• Data to process:
○ ○ ○ ○

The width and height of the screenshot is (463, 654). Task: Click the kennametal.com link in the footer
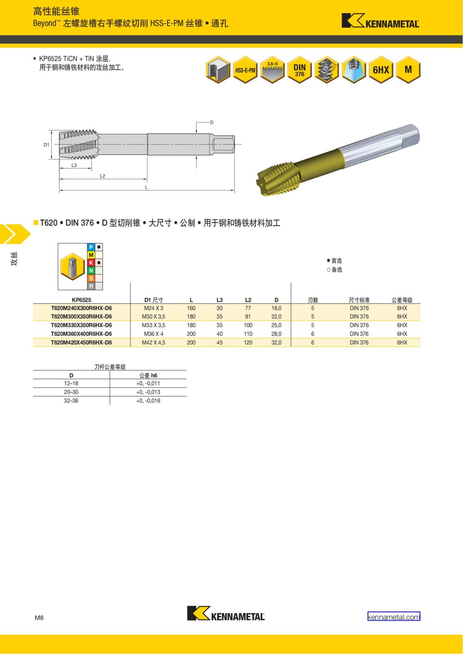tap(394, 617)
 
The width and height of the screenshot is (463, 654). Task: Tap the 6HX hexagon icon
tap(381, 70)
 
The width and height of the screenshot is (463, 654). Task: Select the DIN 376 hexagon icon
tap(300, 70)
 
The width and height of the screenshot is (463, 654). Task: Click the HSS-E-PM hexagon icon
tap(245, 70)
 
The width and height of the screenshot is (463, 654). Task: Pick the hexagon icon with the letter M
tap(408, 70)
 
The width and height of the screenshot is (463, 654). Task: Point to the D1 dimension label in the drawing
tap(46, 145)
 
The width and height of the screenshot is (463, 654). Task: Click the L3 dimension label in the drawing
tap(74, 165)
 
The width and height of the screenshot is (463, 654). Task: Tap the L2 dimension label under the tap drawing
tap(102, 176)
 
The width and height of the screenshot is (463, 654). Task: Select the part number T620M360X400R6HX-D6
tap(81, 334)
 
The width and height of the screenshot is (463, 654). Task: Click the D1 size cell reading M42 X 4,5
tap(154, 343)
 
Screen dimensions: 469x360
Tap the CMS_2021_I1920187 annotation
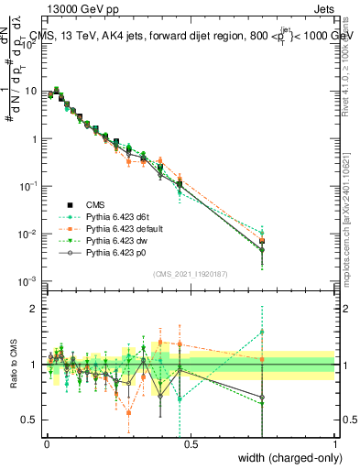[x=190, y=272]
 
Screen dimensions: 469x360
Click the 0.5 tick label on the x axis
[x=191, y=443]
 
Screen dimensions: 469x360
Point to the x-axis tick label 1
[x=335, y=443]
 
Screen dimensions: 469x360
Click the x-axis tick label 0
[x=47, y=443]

○ ○ ○ ○

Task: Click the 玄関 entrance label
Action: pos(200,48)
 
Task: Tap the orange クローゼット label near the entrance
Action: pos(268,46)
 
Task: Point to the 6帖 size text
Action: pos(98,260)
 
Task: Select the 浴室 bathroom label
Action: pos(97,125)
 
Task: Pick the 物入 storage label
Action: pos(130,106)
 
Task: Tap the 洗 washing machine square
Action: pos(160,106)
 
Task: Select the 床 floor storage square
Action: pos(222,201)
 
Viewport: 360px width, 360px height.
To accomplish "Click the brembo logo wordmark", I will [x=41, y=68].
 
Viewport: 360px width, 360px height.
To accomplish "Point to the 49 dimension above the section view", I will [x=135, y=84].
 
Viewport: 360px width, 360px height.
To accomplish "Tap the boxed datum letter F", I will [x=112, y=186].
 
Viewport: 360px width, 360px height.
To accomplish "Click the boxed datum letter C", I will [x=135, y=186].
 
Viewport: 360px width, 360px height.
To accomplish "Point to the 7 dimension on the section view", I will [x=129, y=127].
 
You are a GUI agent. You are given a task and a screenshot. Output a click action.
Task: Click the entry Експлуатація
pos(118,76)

○ ○ ○ ○

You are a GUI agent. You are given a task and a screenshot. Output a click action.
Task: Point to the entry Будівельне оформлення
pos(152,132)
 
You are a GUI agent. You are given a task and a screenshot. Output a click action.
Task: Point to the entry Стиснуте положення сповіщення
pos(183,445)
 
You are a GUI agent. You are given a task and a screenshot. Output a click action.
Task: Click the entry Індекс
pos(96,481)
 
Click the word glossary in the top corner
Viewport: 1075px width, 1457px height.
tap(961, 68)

○ ○ ○ ○

• Objective:
Please convert the part that opens with the line containing "6HX hexagon icon" and closes with the line containing "tap(245, 70)", both ends included, into a JSON list of strings with one string per line. Leave out blank lines.

• Response:
[
  "The width and height of the screenshot is (463, 654). Task: Tap the 6HX hexagon icon",
  "tap(381, 70)",
  "The width and height of the screenshot is (463, 654). Task: Select the DIN 376 hexagon icon",
  "tap(300, 70)",
  "The width and height of the screenshot is (463, 654). Task: Click the HSS-E-PM hexagon icon",
  "tap(245, 70)"
]